• YOUR ASSIGNMENT
What you return should be each line of the data containing the string "product".

____

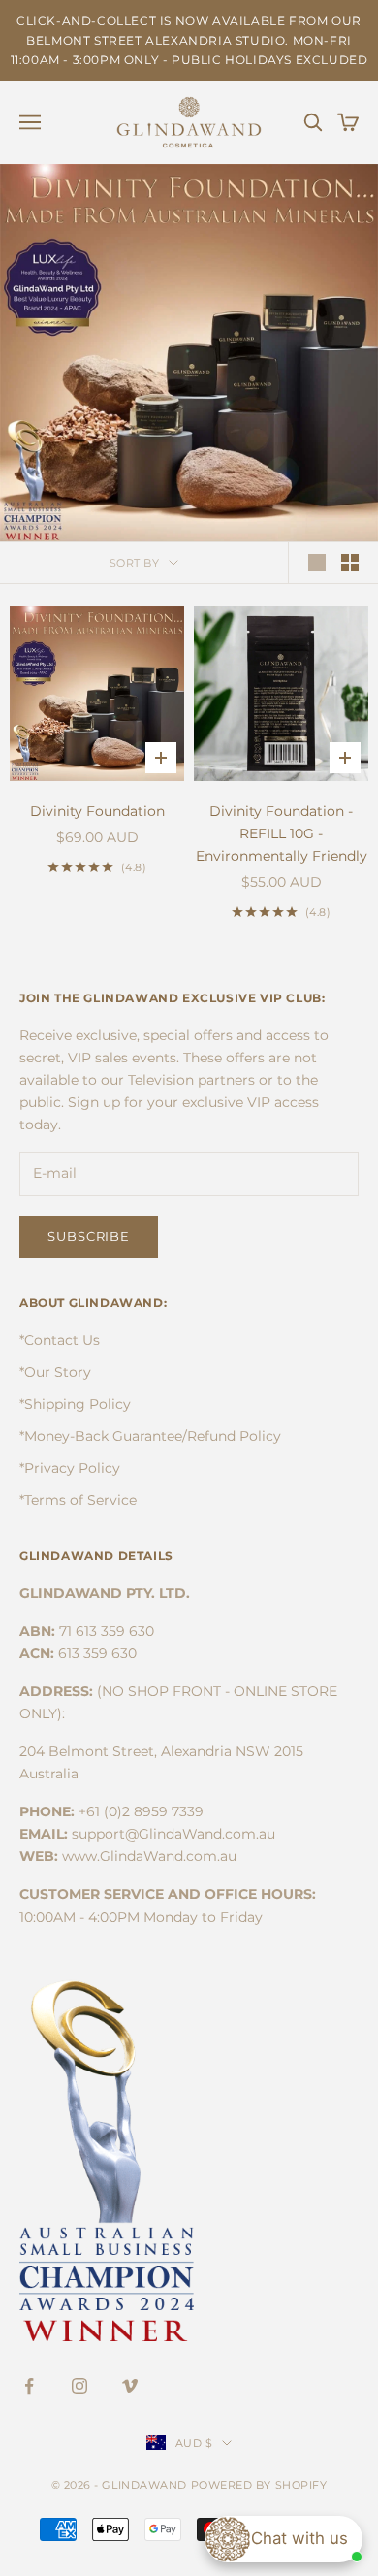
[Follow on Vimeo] (130, 2386)
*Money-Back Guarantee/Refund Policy (150, 1436)
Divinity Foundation (97, 811)
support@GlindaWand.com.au (173, 1833)
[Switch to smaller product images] (350, 562)
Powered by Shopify (259, 2485)
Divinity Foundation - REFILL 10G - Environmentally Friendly (281, 833)
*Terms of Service (78, 1500)
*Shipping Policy (75, 1404)
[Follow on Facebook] (29, 2386)
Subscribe (88, 1236)
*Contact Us (59, 1340)
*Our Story (55, 1372)
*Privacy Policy (69, 1468)
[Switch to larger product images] (317, 562)
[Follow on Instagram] (79, 2386)
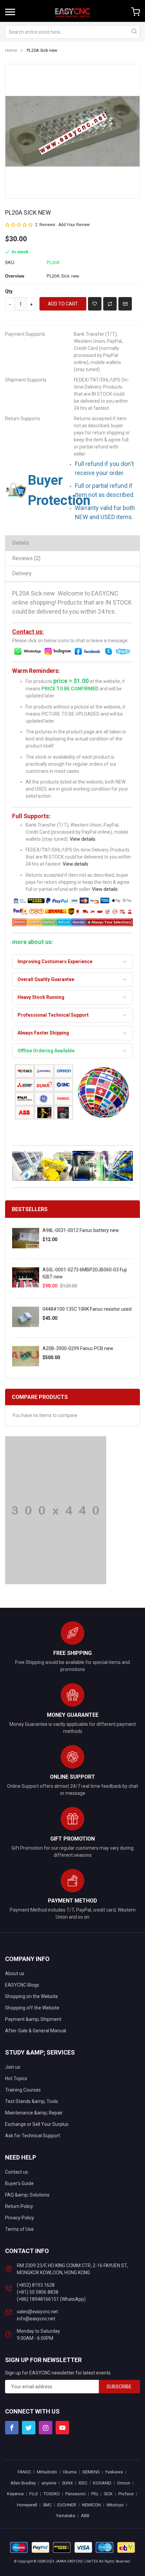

____

• ANSWER TO THIS TASK
[Switch to smaller product images] (350, 562)
[Switch to larger product images] (317, 562)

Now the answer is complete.